Scientists from A*STAR Genome Institute of Singapore (A*STAR GIS) have uncovered that a key enzyme – P4HA1 prolyl hydroxylase, is strongly induced in CD8+ T cells in solid cancer, the primary immune cells involved in combating cancer. P4HA1 causes disruptions in energy production within the cells, which leads to weaker immune cells that are less able to fight cancer and form long-lasting anti-cancer immunity, highlighting P4HA1 as a promising target for treating solid tumours.
By inhibiting P4HA1 with small molecule compound, researchers were able to restore healthy immune cell function and sustain long term immune memory, helping to shrink tumours and prevent tumour relapse. Notably, targeting P4HA1 demonstrated significant efficacy in immune resistant tumours in mouse models. In addition to improving natural immune responses, targeting P4HA1 could also enhance CAR-T cell therapy, a specialized cancer treatment, by making the modified immune cells stronger and more effective. Their discovery was recently published in Cancer Cell in December 2024.
The study also revealed that P4HA1 levels in the blood immune cells increase with cancer progression and relapse, and correlate with patients' responses to immunotherapies. This highlights P4HA1 not only as a promising target to enhance the immune system's ability to fight cancer, paving the way for effective and long-lasting cancer therapies, but also making it a potential biomarker for monitoring tumour recurrence and immunotherapy outcomes.
While many metabolic and epigenetic regulators involved in T cell fate are consistently expressed at high levels, playing indispensable roles in normal T cell functions, they are challenging to target specifically for anti-tumour therapies. In contrast, P4HA1 is expressed at low basal levels in naïve and memory T cells, becoming significantly upregulated upon T cell activation and further enriched in exhausted T cells within the tumour microenvironment (TME). This makes P4HA1 a highly selective target for activated and exhausted T cells and a promising biomarker for cancer monitoring.

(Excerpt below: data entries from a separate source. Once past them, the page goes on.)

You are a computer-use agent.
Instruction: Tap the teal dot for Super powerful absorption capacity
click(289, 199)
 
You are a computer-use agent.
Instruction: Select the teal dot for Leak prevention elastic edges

Their research highlights the importance of systemic immunity in anti-cancer responses. By studying tumour-draining lymph nodes (TDLNs) and peripheral blood, the researchers demonstrated that targeting P4HA1 in immune cells not only enhances systemic immune responses but also sustains them over time, leading to prolonged tumour control and improved therapeutic outcomes.
Prof YU Qiang, Senior Group Leader, Laboratory of Precision Cancer Medicine at A*STAR GIS, who led this research, shared, "Our work bridges fundamental science and clinical applications. Based on this discovery, we are committed to developing optimized P4HA1-targeting strategies, including chemical inhibitors and next-generation CAR-T cell platforms, to deliver efficient and feasible treatment technologies and solutions for improved treatment for solid tumours."
Dr WAN Yue, Executive Director, A*STAR GIS, commented, "The findings on the potential of P4HA1 as a peripheral biomarker for cancer progression and immunotherapy resistance could enable more precise monitoring and personalized treatment strategies in future, improving immunotherapy outcomes and further advancing patient safety and care."